● Trecho do documento:

# # #

6) Não existe nenhuma indução para uma atuação mais representativa dos sindicatos nos conselhos das empresas com vistas à participação nas decisões empresarias.

Se compararmos essas características com a Alemanha, lá, em geral, nós temos, por lei, uma forte participação dos sindicatos nas decisões empresariais. Existe uma forma de cogestão. Isso não significa que as decisões empresariais não são centralizadas, mas a lógica da implantação desses novos conceitos implica certa participação dos trabalhadores nas decisões. O raciocínio leva ao entendimento de que uma mudança conceitual na produção, nas estruturas do trabalho, e a implantação de novos pacotes tecnológicos funcionam bem melhor se os trabalhadores conhecerem esse processo, forem nele incluídos e até receberem continuamente um aperfeiçoamento. Esse aspecto pode ser caracterizado como uma diferença entre os sistemas no Brasil e na Alemanha.

Prof. Werner, quais são os impactos desse processo para os trabalhadores?

Primeiro, nós não podemos esquecer as consequências negativas da introdução dos novos conceitos de produção. Falaremos sobre isso depois. Já quero mencionar aqui a perda de vagas na produção industrial; mas quem tem a chance e a sorte de continuar a trabalhar nesse novo tipo de empresa deve encontrar certas vantagens em relação à sua situação no trabalho ou em sua vida social. A situação no trabalho deve melhorar e o novo trabalho deve ser menos rotinizado do que no sistema taylorista-fordista. Nós encontramos maiores responsabilidade e autonomia dos trabalhadores no processo de trabalho, uma diminuição dos níveis hierárquicos entre os trabalhadores, uma maior qualificação e um nível mais alto nos salários daqueles que continuam no processo. Percebo que as consequências sociais para eles também são melhores.

# # #

● Dados fornecidos:
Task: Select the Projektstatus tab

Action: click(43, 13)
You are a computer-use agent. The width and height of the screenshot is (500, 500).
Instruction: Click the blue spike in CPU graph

# # #

● Exercício breve:
Transcreva o trecho sobre sindicatos e trabalhadores, começando em "Prof. Werner, quais" e terminando em "também são melhores.". Para responder, baseie-se só no trecho.

● Resposta do exercício:
Prof. Werner, quais são os impactos desse processo para os trabalhadores?

Primeiro, nós não podemos esquecer as consequências negativas da introdução dos novos conceitos de produção. Falaremos sobre isso depois. Já quero mencionar aqui a perda de vagas na produção industrial; mas quem tem a chance e a sorte de continuar a trabalhar nesse novo tipo de empresa deve encontrar certas vantagens em relação à sua situação no trabalho ou em sua vida social. A situação no trabalho deve melhorar e o novo trabalho deve ser menos rotinizado do que no sistema taylorista-fordista. Nós encontramos maiores responsabilidade e autonomia dos trabalhadores no processo de trabalho, uma diminuição dos níveis hierárquicos entre os trabalhadores, uma maior qualificação e um nível mais alto nos salários daqueles que continuam no processo. Percebo que as consequências sociais para eles também são melhores.